Search code examples
javacsvutf-8character-encodingopencsv

OpenCSV CsvToBean: First column not read for UTF-8 Without BOM


Using OpenCSV to parse UTF-8 documents without BOM results in the first column not read. Giving as an input the same document content but encoded in UTF-8 with BOM works correctly.

I set specifically the charset to UTF-8

    fileInputStream = new FileInputStream(file);
    inputStreamReader = new InputStreamReader(fileInputStream, StandardCharsets.UTF_8);
    reader = new BufferedReader(inputStreamReader);
    HeaderColumnNameMappingStrategy<Bean> ms = new HeaderColumnNameMappingStrategy<Bean>();
    ms.setType(Bean.class);
    CsvToBean<Bean> csvToBean = new CsvToBeanBuilder<Bean>(reader).withType(Bean.class).withMappingStrategy(ms)
            .withSeparator(';').build();
    csvToBean.parse();

I've created a sample project where the issue can be reproduced: https://github.com/dajoropo/csv2beanSample

Running the Unit Test you can see how the UTF-8 file without BOM fails and with BOM works correctly.

The error comes in the second assertion, because the first column in not read. Result it:

[Bean [a=null, b=second, c=third]]

Any hint?


Solution

  • If I open Bean class in you project and search for "B" then I can find one entry. If I search for "A" then I cannot :) It means you copy/pasted A with BOM header to Bean class. BOM header is not visible but still taken into account.

    If I fix "A" then another test starts failing but I think you can fix it using BOMInputStream.
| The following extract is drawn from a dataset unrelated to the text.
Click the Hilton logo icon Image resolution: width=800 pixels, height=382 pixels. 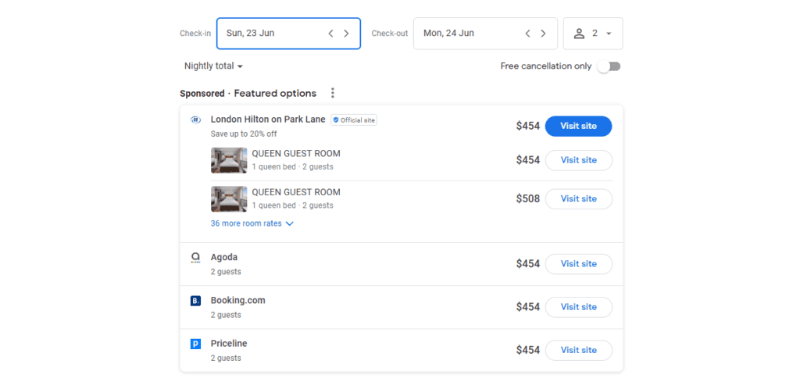pyautogui.click(x=195, y=120)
    Check this question and answer Byte order mark screws up file reading in Java

    It is known problem. You can use Apache Commons IO's BOMInputStream to solve it.

    Just tried

        <dependency>
            <groupId>commons-io</groupId>
            <artifactId>commons-io</artifactId>
            <version>2.6</version>
        </dependency>
    

    and

            inputStreamReader = new InputStreamReader(new BOMInputStream(fileInputStream), StandardCharsets.UTF_8);
    

    and fixing

    @CsvBindByName(column = "A")
    private String a;
    

    to exclude prefix from "A" makes both tests passing